(WHAT NEEDS TO BE DONE): Copy out only the lines running from the one that contains "Instruction: Click the 分享 share sidebar icon" through the end of the listing. Pictures stay out.

(GIVEN RECORDS):
__________________________________________________

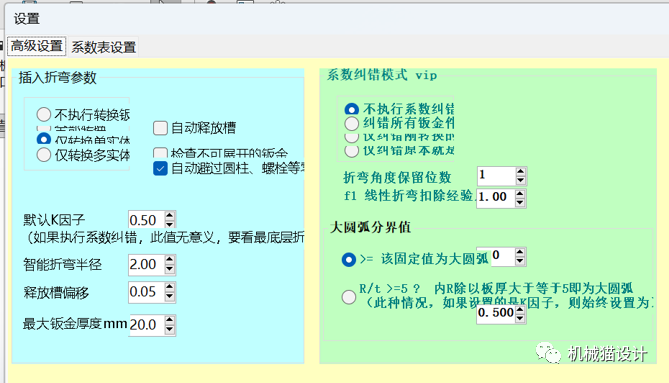
Task: Increase 默认K因子 with the up arrow
Action: click(x=170, y=216)
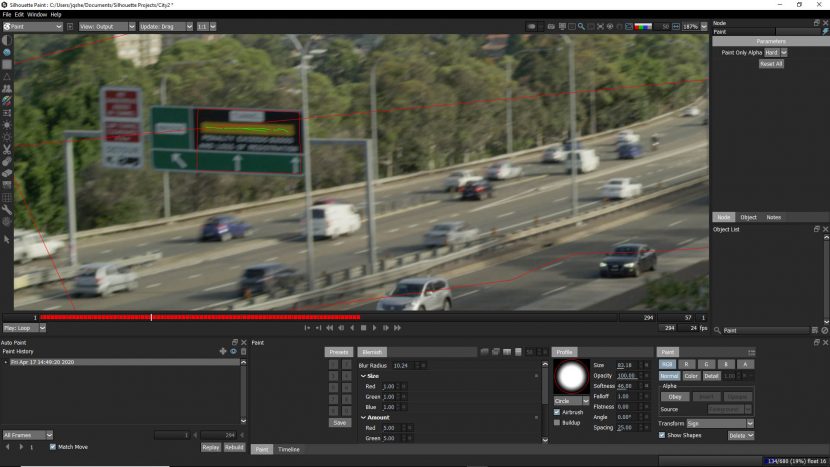830x467 pixels.
Task: Open the Window menu
Action: pos(37,15)
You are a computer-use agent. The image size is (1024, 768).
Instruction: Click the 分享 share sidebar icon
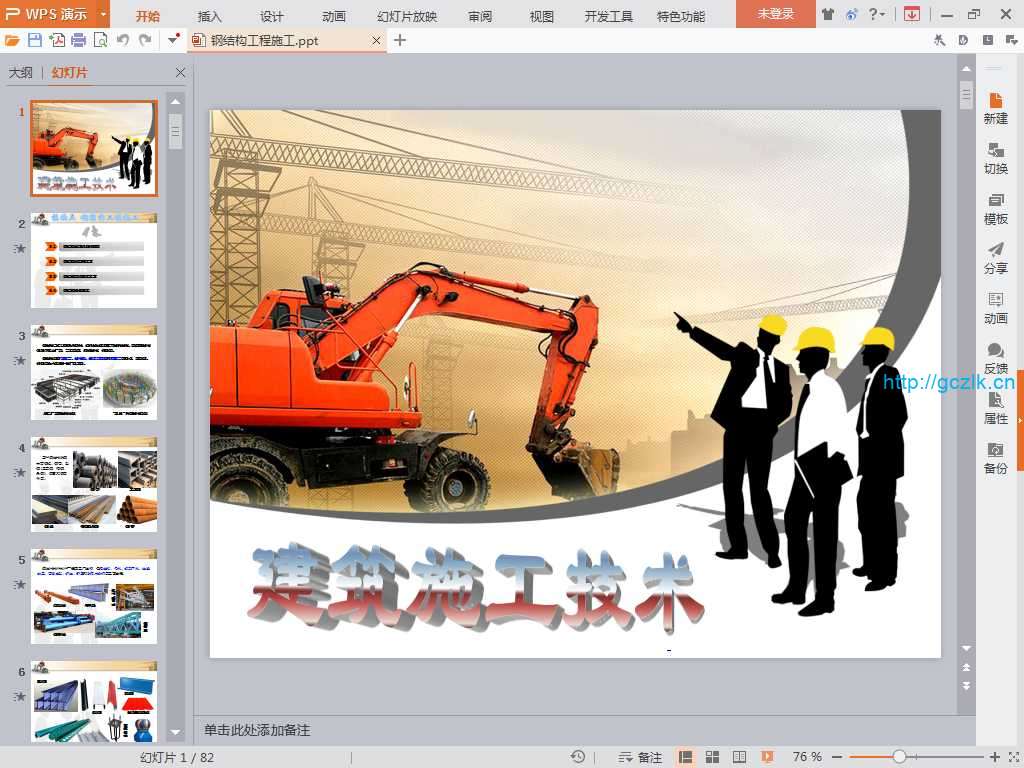pos(995,258)
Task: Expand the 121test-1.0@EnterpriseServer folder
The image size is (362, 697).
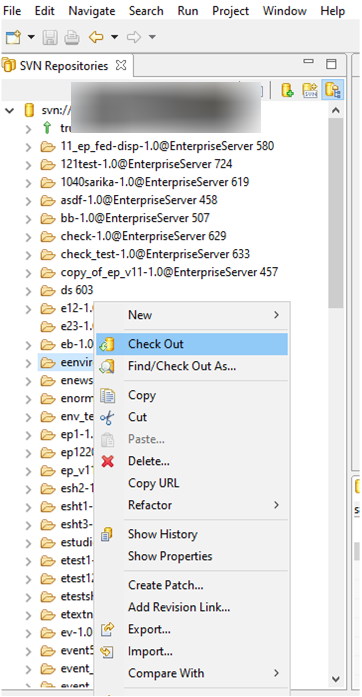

__________________________________________________

(RESPONSE BELOW):
Instruction: Click the 分享 share sidebar icon
pos(995,258)
Task: Expand the 121test-1.0@EnterpriseServer folder
The image size is (362, 697).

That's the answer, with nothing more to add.